Tales from Margaritaville
- First edition cover
- Author: Jimmy Buffett
- Genre: Short story collection
- Publisher: Harcourt Brace Jovanovich
- Publication date: September 1, 1989

= Tales from Margaritaville =

Book by Jimmy Buffett

Tales from Margaritaville is a 1989 short story collection by American singer Jimmy Buffett. The book is broken up into an introduction and three sections, each containing several short stories.

An Introduction: Changes in Latitude contains "Walkabout" and "Where is Margaritaville?", the later designed to answer a question Buffett says that he is frequently asked.

The Heat Wave Chronicles contains six short stories, all based in the mythical town of Heat Wave, Alabama, on the also mythical island of Snake Bite Key. "Take Another Road", "Off to See the Lizard", "Boomerang Love", "The Swamp Creature Let One In", "The Pascagoula Run", and "I Wish Lunch Could Last Forever" comprise the Heat Wave Chronicles. Five of these short stories are also song titles on Buffett's Off to See the Lizard album.

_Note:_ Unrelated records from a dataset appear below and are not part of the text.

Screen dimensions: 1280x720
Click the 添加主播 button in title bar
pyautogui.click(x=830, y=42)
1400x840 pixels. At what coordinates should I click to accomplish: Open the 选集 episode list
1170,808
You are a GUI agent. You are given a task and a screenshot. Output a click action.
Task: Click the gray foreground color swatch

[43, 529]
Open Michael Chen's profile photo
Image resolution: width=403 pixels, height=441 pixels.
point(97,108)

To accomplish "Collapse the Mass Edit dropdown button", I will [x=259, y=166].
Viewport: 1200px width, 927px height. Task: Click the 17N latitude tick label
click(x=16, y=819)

Margaritian Madness contains "You Can't Take It With You" and "Are You Ready for Freddy?"

Son of a Son of a Sailor contains the stories "Hooked in the Heart", "Life in the Food Chain", "A Gift for the Buccaneer", and "Sometimes I Feel like a Rudderless Child".

==Reception==
Tales from Margaritaville sold over 120,000 copies and made its way onto the New York Times Best Seller list, where it stayed for seven months. Kirkus Reviews described the collection as "mainly good-natured paeans to sailing, hedonism, and memorable acquaintances."